* Problem to solve:
Once the pictures are set aside, retype the remaining entries exactly.

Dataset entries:
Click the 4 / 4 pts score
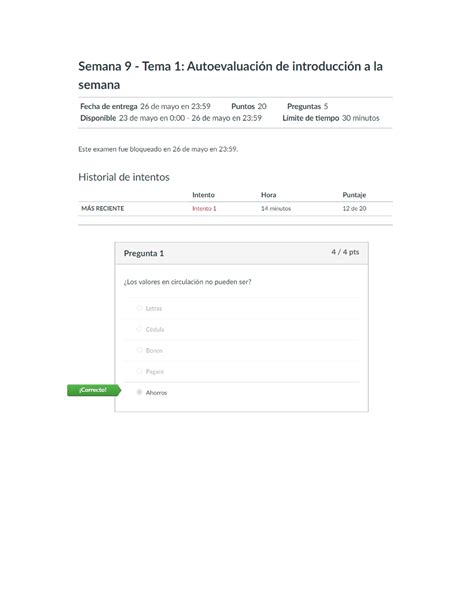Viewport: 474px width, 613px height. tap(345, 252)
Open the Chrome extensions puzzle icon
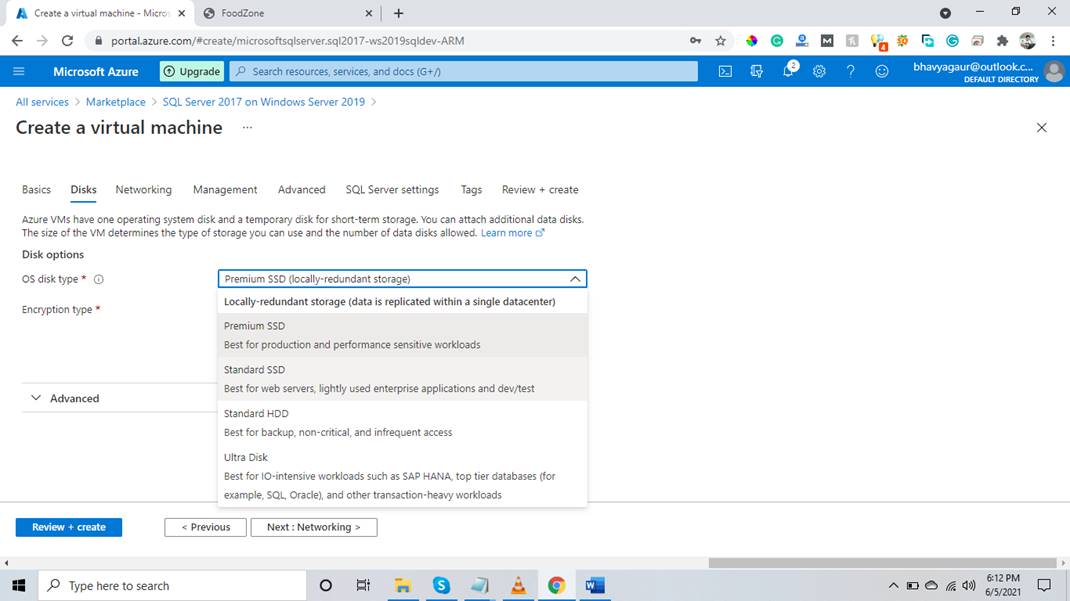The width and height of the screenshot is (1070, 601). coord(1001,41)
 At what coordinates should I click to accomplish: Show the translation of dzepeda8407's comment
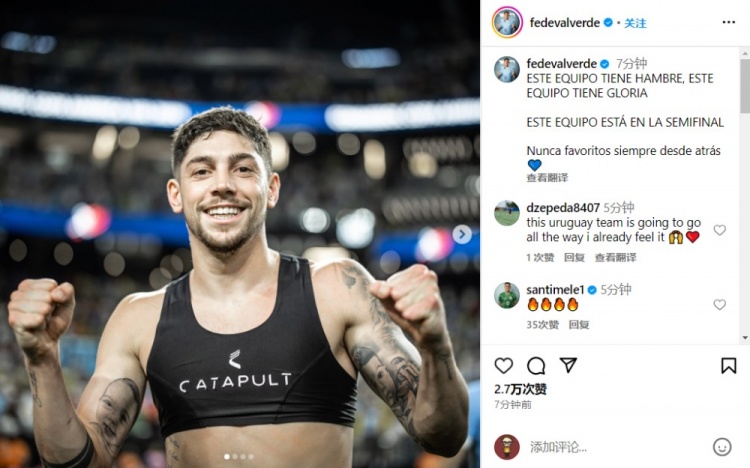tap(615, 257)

* Result of this exercise:
Click the 4 / 4 pts score
Viewport: 474px width, 613px height. tap(345, 252)
Open the Chrome extensions puzzle icon
The width and height of the screenshot is (1070, 601). coord(1001,41)
 At what coordinates should I click to accomplish: Show the translation of dzepeda8407's comment
tap(615, 257)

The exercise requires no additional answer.